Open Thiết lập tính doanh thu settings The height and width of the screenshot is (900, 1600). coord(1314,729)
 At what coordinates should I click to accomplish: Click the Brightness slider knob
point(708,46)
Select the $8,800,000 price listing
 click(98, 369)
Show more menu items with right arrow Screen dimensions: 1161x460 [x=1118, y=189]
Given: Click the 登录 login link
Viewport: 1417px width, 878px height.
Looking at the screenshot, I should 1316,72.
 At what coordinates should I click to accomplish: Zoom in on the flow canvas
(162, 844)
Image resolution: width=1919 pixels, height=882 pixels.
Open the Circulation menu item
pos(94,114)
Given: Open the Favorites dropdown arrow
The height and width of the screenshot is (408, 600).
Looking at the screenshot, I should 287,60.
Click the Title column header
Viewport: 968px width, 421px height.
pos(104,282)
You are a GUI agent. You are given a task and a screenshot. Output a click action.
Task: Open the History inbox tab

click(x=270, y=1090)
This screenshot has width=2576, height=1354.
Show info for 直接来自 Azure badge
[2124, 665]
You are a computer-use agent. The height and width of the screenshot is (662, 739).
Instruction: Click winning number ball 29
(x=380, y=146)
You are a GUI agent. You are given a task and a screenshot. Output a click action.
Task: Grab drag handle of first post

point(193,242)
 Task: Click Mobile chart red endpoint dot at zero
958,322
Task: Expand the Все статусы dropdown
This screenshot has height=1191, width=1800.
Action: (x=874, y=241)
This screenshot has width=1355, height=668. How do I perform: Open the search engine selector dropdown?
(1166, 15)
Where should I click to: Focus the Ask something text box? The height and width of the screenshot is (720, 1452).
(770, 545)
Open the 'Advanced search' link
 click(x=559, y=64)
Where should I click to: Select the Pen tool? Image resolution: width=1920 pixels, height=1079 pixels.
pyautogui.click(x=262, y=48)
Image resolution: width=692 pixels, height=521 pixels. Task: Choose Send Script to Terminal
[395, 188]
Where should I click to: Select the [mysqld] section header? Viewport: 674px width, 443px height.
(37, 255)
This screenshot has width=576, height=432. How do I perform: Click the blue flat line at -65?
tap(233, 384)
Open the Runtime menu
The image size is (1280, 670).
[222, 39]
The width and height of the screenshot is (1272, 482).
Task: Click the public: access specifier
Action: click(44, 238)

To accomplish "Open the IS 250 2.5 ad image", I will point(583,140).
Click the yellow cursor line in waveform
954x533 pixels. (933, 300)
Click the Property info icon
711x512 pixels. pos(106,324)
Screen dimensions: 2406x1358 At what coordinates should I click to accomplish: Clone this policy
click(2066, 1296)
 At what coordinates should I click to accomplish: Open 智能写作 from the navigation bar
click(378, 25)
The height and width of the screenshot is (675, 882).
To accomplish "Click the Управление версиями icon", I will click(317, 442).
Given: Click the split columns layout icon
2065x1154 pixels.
--- --- ---
### Task instructions
Please retype the whole listing above word for word, keeping each line in its original order and form.

### Task solution
Open Thiết lập tính doanh thu settings The height and width of the screenshot is (900, 1600). coord(1314,729)
 At what coordinates should I click to accomplish: Click the Brightness slider knob
point(708,46)
Select the $8,800,000 price listing
 click(98, 369)
Show more menu items with right arrow Screen dimensions: 1161x460 [x=1118, y=189]
Given: Click the 登录 login link
Viewport: 1417px width, 878px height.
Looking at the screenshot, I should 1316,72.
 At what coordinates should I click to accomplish: Zoom in on the flow canvas
(162, 844)
Image resolution: width=1919 pixels, height=882 pixels.
Open the Circulation menu item
pos(94,114)
Given: Open the Favorites dropdown arrow
The height and width of the screenshot is (408, 600).
Looking at the screenshot, I should 287,60.
Click the Title column header
Viewport: 968px width, 421px height.
pos(104,282)
You are a GUI agent. You are given a task and a screenshot. Output a click action.
Task: Open the History inbox tab

click(x=270, y=1090)
This screenshot has width=2576, height=1354.
Show info for 直接来自 Azure badge
[2124, 665]
You are a computer-use agent. The height and width of the screenshot is (662, 739).
Instruction: Click winning number ball 29
(x=380, y=146)
You are a GUI agent. You are given a task and a screenshot. Output a click action.
Task: Grab drag handle of first post

point(193,242)
 Task: Click Mobile chart red endpoint dot at zero
958,322
Task: Expand the Все статусы dropdown
This screenshot has height=1191, width=1800.
Action: (x=874, y=241)
This screenshot has width=1355, height=668. How do I perform: Open the search engine selector dropdown?
(1166, 15)
Where should I click to: Focus the Ask something text box? The height and width of the screenshot is (720, 1452).
(770, 545)
Open the 'Advanced search' link
 click(x=559, y=64)
Where should I click to: Select the Pen tool? Image resolution: width=1920 pixels, height=1079 pixels.
pyautogui.click(x=262, y=48)
Image resolution: width=692 pixels, height=521 pixels. Task: Choose Send Script to Terminal
[395, 188]
Where should I click to: Select the [mysqld] section header? Viewport: 674px width, 443px height.
(37, 255)
This screenshot has width=576, height=432. How do I perform: Click the blue flat line at -65?
tap(233, 384)
Open the Runtime menu
The image size is (1280, 670).
[222, 39]
The width and height of the screenshot is (1272, 482).
Task: Click the public: access specifier
Action: click(44, 238)

To accomplish "Open the IS 250 2.5 ad image", I will point(583,140).
Click the yellow cursor line in waveform
954x533 pixels. (933, 300)
Click the Property info icon
711x512 pixels. pos(106,324)
Screen dimensions: 2406x1358 At what coordinates should I click to accomplish: Clone this policy
click(2066, 1296)
 At what coordinates should I click to accomplish: Open 智能写作 from the navigation bar
click(378, 25)
The height and width of the screenshot is (675, 882).
To accomplish "Click the Управление версиями icon", I will click(317, 442).
Given: Click the split columns layout icon
2065x1154 pixels.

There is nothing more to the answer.